CREATIONS

A simage of wall arts by Erik Adigard, M-A-D

Donald Trump:   Nobody builds walls better than me, believe me—and I’ll build them very inexpensively. I will build a great, great wall on our southern border, and I will make Mexico pay for that wall. Mark my words. 

Ancient traces imply that drawing was the first form of human expression. Dance, music, sounds, and environmental markings surely appeared in prior millennium as multi-modal forms of communication. However, visual representation is the form that has shaped our destiny throughout history.

Image is virtual substance on top of a concrete world. When 40-millenia-old cave art survives longer than all known civilizations, religions and empires, it is Neanderthal substance that we see. With the invention of walls, the surfaces of image have migrated in all directions in a momentum that appears unstoppable even as the civilization of walls is being supplanted by screen image. In that sense, walls have become transparent, reflective, touchable,
and responsive.

Caves, walls and screens have become the landscape of creators. They are the surfaces of creation, the space of image.

Ludovic Duchateau:   The Gagosian Gallery in Chelsea is larger than some museums. I saw guards standing by every third painting at a Jean-Michel Basquiat exhibition. This high security imposed on the creations of a graffiti artist is symptomatic of an absurd situation.

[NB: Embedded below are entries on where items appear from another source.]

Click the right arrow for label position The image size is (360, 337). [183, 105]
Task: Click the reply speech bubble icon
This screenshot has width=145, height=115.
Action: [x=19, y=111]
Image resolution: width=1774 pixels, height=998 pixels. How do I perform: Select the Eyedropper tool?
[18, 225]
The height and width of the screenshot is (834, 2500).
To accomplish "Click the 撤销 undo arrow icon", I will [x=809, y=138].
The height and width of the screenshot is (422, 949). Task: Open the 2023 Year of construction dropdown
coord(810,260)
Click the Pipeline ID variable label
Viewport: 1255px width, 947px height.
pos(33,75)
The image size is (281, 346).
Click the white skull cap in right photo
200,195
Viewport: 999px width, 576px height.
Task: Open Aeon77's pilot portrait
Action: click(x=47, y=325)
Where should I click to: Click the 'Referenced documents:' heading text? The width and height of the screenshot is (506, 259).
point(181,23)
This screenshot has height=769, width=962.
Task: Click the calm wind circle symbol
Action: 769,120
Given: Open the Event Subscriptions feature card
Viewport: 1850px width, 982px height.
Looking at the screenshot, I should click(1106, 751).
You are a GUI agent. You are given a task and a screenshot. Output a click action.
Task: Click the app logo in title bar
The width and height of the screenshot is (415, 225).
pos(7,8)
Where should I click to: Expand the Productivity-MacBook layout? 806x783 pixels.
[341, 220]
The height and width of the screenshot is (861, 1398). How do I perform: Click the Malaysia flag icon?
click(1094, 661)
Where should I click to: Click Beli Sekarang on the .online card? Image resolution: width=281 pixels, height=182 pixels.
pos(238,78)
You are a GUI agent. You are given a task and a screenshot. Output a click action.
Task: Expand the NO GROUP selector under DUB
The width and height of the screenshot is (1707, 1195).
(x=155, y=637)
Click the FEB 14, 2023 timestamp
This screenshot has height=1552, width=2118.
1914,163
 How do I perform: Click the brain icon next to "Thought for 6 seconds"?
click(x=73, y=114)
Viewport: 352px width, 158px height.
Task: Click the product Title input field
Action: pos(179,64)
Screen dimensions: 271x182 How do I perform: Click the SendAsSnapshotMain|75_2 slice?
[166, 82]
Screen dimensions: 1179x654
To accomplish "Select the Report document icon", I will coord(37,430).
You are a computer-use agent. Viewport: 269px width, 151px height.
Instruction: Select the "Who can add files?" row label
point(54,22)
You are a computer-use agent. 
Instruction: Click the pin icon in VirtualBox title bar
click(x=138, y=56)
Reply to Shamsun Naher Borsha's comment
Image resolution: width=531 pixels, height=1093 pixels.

We lose the meaning of what we make when it falls in the public eye and we lose its value when it falls in anyone’s hands.

Andrei Tarkovsky:   Artistic creation, after all, is not subject to absolute laws, valid from age to age; since it is related to the more general aim of mastery of the world, it has an infinite number of facets, the vincula that connect man with his vital activity; and even if the path towards knowledge is unending, no step that takes man nearer to a full understanding of the meaning of his existence can be too small to count.

Whether true or not, we can always proclaim that a creation is art, that it is a representation and that its subject was real. We tend to see in the hand behind a creation the authenticity of what we want it to stand for. We now see hands as 40,000 year old traces of humans in Indonesian and Southern European caves.